Begin
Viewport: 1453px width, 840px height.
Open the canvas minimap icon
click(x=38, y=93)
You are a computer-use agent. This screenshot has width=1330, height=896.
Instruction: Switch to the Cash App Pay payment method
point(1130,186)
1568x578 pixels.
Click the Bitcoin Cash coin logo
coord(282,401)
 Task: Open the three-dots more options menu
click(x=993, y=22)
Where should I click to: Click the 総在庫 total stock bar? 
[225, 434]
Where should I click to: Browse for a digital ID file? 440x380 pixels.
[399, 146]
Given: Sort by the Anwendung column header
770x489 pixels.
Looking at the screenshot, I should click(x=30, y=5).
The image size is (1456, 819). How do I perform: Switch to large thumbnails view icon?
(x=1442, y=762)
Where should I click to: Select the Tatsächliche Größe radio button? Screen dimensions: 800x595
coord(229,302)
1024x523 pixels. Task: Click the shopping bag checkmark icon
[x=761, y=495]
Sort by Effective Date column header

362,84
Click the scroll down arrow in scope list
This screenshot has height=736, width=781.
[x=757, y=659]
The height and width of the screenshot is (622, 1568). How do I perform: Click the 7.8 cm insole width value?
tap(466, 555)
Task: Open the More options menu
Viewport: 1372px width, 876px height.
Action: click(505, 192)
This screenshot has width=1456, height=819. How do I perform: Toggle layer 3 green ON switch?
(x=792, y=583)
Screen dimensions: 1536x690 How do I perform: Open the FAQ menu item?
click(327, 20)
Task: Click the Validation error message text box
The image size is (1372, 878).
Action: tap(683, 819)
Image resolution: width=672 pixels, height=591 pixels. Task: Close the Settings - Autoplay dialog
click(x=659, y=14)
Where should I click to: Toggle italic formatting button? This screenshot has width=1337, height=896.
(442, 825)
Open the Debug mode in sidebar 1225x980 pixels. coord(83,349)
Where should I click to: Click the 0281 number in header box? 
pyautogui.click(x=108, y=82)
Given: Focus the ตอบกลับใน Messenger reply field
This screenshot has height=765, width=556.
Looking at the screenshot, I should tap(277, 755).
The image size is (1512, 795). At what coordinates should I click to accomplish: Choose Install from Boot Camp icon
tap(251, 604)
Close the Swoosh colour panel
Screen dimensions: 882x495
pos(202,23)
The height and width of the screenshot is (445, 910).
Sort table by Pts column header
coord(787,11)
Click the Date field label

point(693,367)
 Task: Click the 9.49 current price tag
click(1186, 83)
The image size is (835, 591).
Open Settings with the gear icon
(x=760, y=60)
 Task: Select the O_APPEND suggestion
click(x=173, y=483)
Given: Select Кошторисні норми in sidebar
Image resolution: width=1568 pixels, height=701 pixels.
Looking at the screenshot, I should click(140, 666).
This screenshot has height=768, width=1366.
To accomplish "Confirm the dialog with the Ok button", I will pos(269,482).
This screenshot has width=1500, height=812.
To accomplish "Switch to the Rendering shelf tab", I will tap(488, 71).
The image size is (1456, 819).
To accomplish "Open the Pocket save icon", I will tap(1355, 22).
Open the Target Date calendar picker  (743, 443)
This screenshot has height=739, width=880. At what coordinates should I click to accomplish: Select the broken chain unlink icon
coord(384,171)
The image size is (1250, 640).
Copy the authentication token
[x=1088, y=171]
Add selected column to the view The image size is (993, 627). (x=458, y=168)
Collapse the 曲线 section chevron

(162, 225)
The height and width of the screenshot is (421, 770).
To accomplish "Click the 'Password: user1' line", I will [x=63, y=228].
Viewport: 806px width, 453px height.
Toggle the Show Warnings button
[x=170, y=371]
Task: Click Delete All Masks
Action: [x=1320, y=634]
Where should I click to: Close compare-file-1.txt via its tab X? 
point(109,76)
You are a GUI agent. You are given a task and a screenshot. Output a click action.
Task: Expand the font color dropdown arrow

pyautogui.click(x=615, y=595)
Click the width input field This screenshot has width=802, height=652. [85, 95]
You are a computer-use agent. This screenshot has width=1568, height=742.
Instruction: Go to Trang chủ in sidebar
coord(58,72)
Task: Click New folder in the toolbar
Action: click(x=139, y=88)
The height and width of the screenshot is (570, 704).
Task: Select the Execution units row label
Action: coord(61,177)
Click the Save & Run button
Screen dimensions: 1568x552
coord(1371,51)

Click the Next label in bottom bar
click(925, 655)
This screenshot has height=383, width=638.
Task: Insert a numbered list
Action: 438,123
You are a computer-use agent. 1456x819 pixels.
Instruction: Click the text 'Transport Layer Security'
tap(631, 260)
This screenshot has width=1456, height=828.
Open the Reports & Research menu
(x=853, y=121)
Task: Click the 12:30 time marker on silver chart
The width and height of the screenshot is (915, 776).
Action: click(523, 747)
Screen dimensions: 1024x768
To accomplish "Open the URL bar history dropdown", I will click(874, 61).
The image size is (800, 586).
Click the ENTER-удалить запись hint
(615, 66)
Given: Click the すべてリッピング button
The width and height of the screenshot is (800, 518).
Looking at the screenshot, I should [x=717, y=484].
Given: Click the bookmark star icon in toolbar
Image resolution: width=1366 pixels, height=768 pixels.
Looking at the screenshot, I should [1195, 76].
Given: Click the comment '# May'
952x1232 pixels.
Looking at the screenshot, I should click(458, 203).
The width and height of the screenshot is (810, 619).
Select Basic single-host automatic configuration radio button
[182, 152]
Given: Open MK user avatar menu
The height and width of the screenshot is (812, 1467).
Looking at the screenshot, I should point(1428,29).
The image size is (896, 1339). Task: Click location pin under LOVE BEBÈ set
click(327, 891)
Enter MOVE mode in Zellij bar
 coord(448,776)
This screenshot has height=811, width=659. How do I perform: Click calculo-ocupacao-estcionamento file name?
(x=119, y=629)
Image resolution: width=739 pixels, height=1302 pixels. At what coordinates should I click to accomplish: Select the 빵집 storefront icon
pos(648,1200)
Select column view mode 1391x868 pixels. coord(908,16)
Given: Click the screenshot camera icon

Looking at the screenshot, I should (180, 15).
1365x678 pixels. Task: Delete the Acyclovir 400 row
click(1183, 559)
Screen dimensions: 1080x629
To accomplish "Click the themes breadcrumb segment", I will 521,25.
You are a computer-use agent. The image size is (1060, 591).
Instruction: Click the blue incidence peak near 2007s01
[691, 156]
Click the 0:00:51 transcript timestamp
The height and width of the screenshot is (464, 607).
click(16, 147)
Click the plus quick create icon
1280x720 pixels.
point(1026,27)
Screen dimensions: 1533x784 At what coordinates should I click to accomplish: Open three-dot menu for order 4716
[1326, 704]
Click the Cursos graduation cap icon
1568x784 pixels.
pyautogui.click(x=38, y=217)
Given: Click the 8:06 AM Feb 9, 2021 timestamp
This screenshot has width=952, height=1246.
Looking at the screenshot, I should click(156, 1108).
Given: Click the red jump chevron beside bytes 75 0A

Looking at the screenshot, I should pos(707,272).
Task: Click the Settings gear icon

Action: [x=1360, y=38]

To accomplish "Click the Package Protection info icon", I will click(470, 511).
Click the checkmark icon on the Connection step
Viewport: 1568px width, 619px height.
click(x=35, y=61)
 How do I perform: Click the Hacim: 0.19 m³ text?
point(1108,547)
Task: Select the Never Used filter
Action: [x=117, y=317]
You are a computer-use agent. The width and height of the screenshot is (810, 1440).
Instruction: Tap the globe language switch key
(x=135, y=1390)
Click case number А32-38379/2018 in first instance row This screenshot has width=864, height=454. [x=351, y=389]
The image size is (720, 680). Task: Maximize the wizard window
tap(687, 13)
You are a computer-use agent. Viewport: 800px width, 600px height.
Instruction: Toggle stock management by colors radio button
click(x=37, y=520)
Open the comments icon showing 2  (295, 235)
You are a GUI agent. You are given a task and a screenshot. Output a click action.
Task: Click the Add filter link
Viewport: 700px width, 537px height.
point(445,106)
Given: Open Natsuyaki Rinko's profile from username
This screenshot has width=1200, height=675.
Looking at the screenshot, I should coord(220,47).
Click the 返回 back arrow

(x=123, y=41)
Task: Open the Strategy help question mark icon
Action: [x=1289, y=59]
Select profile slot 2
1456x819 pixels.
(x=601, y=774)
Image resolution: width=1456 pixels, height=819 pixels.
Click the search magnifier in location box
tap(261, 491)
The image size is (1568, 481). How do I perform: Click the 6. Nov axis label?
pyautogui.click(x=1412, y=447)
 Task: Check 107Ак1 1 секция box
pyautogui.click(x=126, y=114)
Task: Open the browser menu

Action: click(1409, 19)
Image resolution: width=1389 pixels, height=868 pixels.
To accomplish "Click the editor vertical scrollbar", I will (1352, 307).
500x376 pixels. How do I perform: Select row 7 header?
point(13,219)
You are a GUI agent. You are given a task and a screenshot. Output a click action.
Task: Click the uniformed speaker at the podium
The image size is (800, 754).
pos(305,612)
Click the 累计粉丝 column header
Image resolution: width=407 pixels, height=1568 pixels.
End
## TASK INSTRUCTIONS:
Can you copy out the lines starting with the one containing "Given: Click the red" and going through the one containing "will click(470, 511).", both included, with nothing changed?

## FINISHED EXERCISE:
Given: Click the red jump chevron beside bytes 75 0A

Looking at the screenshot, I should pos(707,272).
Task: Click the Settings gear icon

Action: [x=1360, y=38]

To accomplish "Click the Package Protection info icon", I will click(470, 511).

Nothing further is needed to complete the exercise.